Alicia Huerta | Miércoles 03 de septiembre de 2008
Violeta Santander, la novia de Antonio Puerta, ha dado una exclusiva. Ya estaba tardando. La mayoría de las cosas que dice en ella son difíciles de entender para quienes lo leemos desde fuera de su piel. No, no debe ser sencillo volver a enamorarse de un tipo con la mano larga, después de haber dejado atrás una dolorosa relación con un policía municipal condenado a un año y tres meses precisamente por agredirla. Aquel sí, dice ella en la entrevista, aquel era un verdadero maltratador. Pero Antonio, no. Su actual pareja es sólo un hombre enfermo. De eso no hay duda. Enfermo a causa de su adicción a la cocaína y a los antidepresivos, pero también enfermo de celos, de arrogancia y de una brutal violencia que ha llevado a Jesús Neira al borde de la muerte. Lo hemos visto todos. Violeta, no. Tampoco para quien sufre el síndrome de Estocolmo el secuestro es tal.

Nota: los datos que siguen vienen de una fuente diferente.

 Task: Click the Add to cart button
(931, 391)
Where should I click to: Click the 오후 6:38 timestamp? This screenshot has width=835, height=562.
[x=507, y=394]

Para Violeta, Jesús Neira no es un héroe. Más bien alguien que no respetó lo que simplemente era una discusión de pareja, con forcejeo que acabó con ella por los suelos, pero simplemente eso, una discusión. Vamos, que culpa a la víctima de haber provocado los golpes que recibió. Echa la culpa también a los médicos y parece que este es el único punto en el que se siente solidaria con la mujer del agredido. La verdad es que todos nos quedamos sorprendidos por la forma en la que fue atendido Neira no en uno, sino en dos grandes hospitales de la Comunidad. Llegó cosido a golpes e insistió en su malestar y le mandaron de vuelta a casa con calor local y pastillitas. Así hasta en cuatro ocasiones. Ni scanner ni radiografías. Luego nos piden que tengamos fe en la sanidad, que nunca dudemos de los diagnósticos ni nos pongamos en plan hipocondríaco.
Desde luego, si hay una vía para que Antonio Puerta pague menos por lo que ha hecho, la misma pasa por las batas blancas de los doctores que le atendieron. Nadie duda, bueno sólo Violeta, de que Neira está en la terrible situación en la que está por culpa de un hombre violento que le atacó por la espalda, pero tampoco está de más preguntarnos cómo es posible que la atención médica en este caso haya sido tan dramáticamente errada. De momento, ya hay tres médicos imputados y la familia acaba de solicitar que se impute a un cuarto, al de Urgencias de Puerta de Hierro que también le atendió. No hay excusas. Por eso, el vicesecretario general del PSOE, José Blanco, ha inaugurado la nueva temporada política después del verano para hacer, desde el Gobierno central, su particular oposición al Gobierno autonómico y ha recomendado a Rajoy que, además de visitar a Neira, vaya a ver a Esperanza Aguirre y le pregunte por el desastre de la sanidad madrileña. La política, que no falte.